Lulu the Hungry Ghost
As some of you know, I went to Buddhist college. Though I was attracted to Naropa because Allen Ginsberg, Gregory Corso, Anne Waldman and William Burroughs (among others) were teaching there, a little bit of Buddhism soaked in and is always with me and sometimes colors (in a good way) how I see things.
There is, in Buddhism, the figure of the hungry ghost. A revenant with a tiny mouth and a huge belly, constantly hungry but unable to sate itself through its miniscule mouth. It’s meant to symbolize beings who crave insatiably. Often, it refers to addicts. In some cases, beings who eat, um, FECES and the bodies of dead humans.
Lulu came in my window eighteen years ago and refused to leave. She weighed five pounds and was very angry. She clearly had not had a good start in life and didn’t like people, but she needed feeding, so she chose me. She didn’t let me come near her but, even though I left the window open, she didn’t leave.
She would study me from a safe distance. She wanted something, but it was unclear what that something might be. She grew finicky about food and would go around the tiny East Village apartment I lived in then, knocking stuff off shelves, shredding toilet paper etc. until I bought food that pleased her.
Whenever she went outside, she would fight. She got her ass kicked a lot and once fell off a roof (I eventually found her, after three days, lying in a cellar behind a bar half a block away). By the time she had broken her arm and two toes and run up thousands of dollars in vet bills, I stopped letting her out.
She would pace and scream, demanding to go out. I got a leash and harness and took her out onto the streets of Manhattan. She was horrified and never asked to go out again.
Eventually, she became almost friendly. With me at least. She hated the rest of the world, including a long succession of other cats and eventually dogs. She has lived with me in NINE different abodes at this point.
One Summer, after I’d moved up to Woodstock, Lulu convinced a friend, Pam, who stayed in my house when I was at Yaddo, to cook chicken for her. Lulu was horrible to Pam, but ate every scrap of Pam’s chicken. When I got home, Lulu refused all food except chicken. I’m a vegetarian. I had to start buying Lulu pre-cooked rotisserie chickens then donning plastic gloves to rip pieces of chicken off the chicken body and put them in the cat’s bowl. Once the chicken was 48 hours old, Lulu would spurn it. And wander the house, screaming and pushing objects off shelves, hurling her narrow body at walls until I went out and bought her a fresh chicken.

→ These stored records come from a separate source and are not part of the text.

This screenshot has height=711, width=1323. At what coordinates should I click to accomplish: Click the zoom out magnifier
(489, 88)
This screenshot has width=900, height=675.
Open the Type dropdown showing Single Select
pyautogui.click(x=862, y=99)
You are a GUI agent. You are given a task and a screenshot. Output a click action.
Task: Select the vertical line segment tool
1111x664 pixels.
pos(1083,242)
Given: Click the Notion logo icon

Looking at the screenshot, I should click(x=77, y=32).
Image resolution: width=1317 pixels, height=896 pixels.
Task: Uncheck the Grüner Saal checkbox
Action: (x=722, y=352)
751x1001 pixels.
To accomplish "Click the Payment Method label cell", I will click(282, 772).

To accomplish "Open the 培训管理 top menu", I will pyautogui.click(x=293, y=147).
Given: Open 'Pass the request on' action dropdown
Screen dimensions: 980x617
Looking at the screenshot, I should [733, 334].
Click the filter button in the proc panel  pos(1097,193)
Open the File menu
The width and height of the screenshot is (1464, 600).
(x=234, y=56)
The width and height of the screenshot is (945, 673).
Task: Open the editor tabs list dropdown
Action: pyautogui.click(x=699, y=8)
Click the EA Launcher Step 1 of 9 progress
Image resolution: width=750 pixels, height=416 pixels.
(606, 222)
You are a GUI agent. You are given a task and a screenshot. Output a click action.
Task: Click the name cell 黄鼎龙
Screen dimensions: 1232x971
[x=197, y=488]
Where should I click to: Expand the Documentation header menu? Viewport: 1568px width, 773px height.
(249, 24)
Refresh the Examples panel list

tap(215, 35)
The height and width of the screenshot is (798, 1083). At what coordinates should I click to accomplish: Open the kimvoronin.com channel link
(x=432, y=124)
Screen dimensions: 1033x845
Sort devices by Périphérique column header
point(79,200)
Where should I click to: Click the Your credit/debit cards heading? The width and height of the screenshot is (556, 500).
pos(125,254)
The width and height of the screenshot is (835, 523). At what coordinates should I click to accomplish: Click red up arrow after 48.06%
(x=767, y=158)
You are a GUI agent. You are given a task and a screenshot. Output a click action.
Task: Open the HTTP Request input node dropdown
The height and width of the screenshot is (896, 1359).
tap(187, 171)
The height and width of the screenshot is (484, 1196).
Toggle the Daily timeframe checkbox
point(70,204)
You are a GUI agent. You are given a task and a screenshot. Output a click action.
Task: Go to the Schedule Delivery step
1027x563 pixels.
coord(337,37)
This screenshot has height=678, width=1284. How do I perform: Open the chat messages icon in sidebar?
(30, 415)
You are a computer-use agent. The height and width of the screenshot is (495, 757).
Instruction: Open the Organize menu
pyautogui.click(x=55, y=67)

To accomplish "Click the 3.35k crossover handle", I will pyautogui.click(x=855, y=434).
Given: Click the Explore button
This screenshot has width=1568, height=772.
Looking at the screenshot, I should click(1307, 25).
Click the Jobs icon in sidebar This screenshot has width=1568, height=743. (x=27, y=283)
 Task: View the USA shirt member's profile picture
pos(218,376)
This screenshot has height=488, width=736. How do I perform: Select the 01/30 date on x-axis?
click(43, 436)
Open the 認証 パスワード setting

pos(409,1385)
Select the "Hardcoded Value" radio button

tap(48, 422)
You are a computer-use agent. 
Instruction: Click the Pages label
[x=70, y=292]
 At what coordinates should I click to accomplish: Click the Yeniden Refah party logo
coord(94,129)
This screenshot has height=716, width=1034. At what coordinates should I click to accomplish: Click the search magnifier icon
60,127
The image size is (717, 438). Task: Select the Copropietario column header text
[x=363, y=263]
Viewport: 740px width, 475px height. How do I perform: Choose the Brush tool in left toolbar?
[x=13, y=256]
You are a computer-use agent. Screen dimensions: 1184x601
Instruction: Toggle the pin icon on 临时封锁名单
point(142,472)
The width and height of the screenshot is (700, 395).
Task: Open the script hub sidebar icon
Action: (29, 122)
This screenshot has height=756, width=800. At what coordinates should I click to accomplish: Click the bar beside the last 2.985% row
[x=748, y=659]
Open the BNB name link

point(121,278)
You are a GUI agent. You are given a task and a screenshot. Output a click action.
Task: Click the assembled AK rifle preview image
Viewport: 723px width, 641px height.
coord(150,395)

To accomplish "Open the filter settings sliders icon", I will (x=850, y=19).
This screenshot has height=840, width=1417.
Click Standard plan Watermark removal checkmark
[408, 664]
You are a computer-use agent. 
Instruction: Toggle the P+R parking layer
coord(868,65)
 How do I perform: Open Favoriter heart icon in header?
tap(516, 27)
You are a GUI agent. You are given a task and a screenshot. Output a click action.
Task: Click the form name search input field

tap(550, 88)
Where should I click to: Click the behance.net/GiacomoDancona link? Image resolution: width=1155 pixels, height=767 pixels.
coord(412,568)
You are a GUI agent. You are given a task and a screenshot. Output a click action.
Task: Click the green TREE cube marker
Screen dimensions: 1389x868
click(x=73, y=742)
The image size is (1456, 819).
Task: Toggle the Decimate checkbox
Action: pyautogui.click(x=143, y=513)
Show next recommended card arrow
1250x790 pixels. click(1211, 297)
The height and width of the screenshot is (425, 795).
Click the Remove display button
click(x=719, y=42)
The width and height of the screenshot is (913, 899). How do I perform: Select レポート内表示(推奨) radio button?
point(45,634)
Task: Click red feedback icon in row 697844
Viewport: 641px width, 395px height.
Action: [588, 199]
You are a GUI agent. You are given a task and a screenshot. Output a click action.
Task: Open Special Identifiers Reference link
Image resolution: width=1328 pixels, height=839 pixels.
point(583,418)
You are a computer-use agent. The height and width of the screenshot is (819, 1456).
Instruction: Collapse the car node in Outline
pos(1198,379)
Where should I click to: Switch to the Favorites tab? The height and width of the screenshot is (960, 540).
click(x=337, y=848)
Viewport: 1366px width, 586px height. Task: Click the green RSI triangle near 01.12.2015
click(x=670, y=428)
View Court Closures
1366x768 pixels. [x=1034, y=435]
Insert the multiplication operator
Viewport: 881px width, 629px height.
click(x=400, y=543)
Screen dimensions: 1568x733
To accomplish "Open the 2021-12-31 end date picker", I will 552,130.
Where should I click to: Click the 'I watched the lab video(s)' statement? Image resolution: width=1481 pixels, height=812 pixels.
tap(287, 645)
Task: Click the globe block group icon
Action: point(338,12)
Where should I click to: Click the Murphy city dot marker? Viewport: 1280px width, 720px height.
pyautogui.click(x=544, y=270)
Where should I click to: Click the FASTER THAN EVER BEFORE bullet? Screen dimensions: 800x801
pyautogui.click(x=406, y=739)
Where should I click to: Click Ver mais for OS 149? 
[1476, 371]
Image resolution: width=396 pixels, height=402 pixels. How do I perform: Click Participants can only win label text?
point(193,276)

Nowadays, Lulu spends her days roaming the upstairs of the house here, where my office is. She knocks stuff off shelves, screams and howls, tries to roost on my chest to drool on me ONLY when I am working. She still wants something and I still don’t’ know what it is. She is a hungry ghost.
A long time ago, I had a job taking care of elderly people. Some were lovely, even though beset by painful ailments of aging. Others were cranky, miserable beings who were never satisfied by anything. Hungry ghosts. There was something they had not gotten in this life and they were angry about it.
Lulu is like that. And I keep thinking, since she came in MY window, I’m the one who is supposed to somehow figure out what she wants and give it to her. I’ve tried. I treat her with homeopathy, herbs, tranquilizers, chicken, attempts at affection, but nothing works. She still WANTS.
No one can fill our big hungry ghost stomachs. I think we have to come to terms with wanting or be doomed to die wanting.
I just took Lulu out to the garden to perambulate. She made a few rounds then found the budding cat mint plant and parked herself in the plant, eating and rolling in it. When I brought her back inside, she yelled at me for a while, bossed one of the dogs around, ate some chicken, and then passed out on my clean laundry, seemingly contented for the first time in a long time.
Sometimes, very small things fill the giant ghost belly.